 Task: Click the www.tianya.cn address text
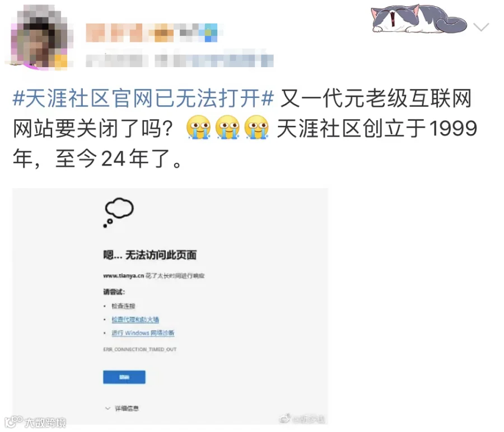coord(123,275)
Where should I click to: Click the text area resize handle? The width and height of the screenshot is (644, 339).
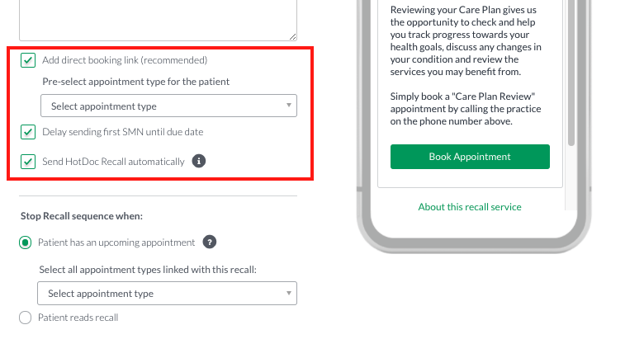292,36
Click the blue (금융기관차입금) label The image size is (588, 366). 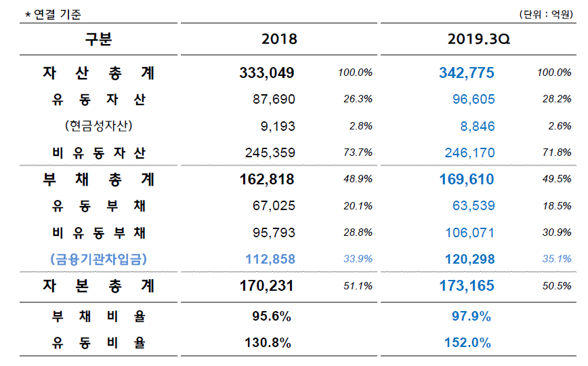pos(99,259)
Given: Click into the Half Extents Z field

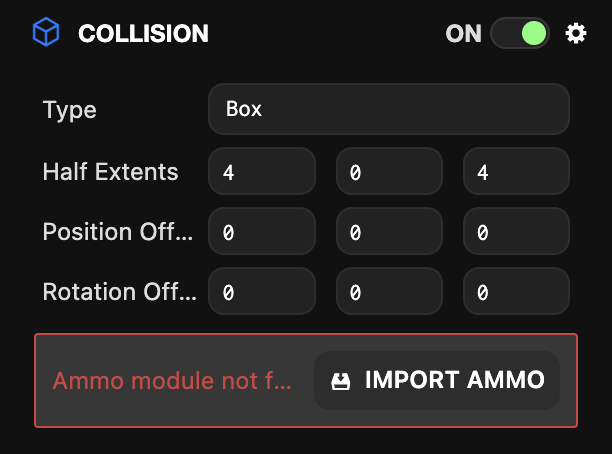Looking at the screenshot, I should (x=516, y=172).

....................

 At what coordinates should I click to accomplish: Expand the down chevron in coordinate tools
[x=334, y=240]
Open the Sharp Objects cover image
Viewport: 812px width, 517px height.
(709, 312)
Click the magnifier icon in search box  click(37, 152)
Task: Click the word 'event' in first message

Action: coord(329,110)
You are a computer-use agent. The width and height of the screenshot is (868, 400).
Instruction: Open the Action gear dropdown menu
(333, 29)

....................

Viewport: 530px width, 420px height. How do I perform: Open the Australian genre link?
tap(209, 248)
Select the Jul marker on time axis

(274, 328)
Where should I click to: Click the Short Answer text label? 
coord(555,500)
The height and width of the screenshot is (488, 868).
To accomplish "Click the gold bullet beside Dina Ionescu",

....................

What is required. When you reach the line in the material above that holds "Select the Jul marker on time axis", begin reproducing lines exactly, and stop after the line that holds "the gold bullet".

Written response.
Select the Jul marker on time axis

(274, 328)
Where should I click to: Click the Short Answer text label? 
coord(555,500)
The height and width of the screenshot is (488, 868).
To accomplish "Click the gold bullet beside Dina Ionescu",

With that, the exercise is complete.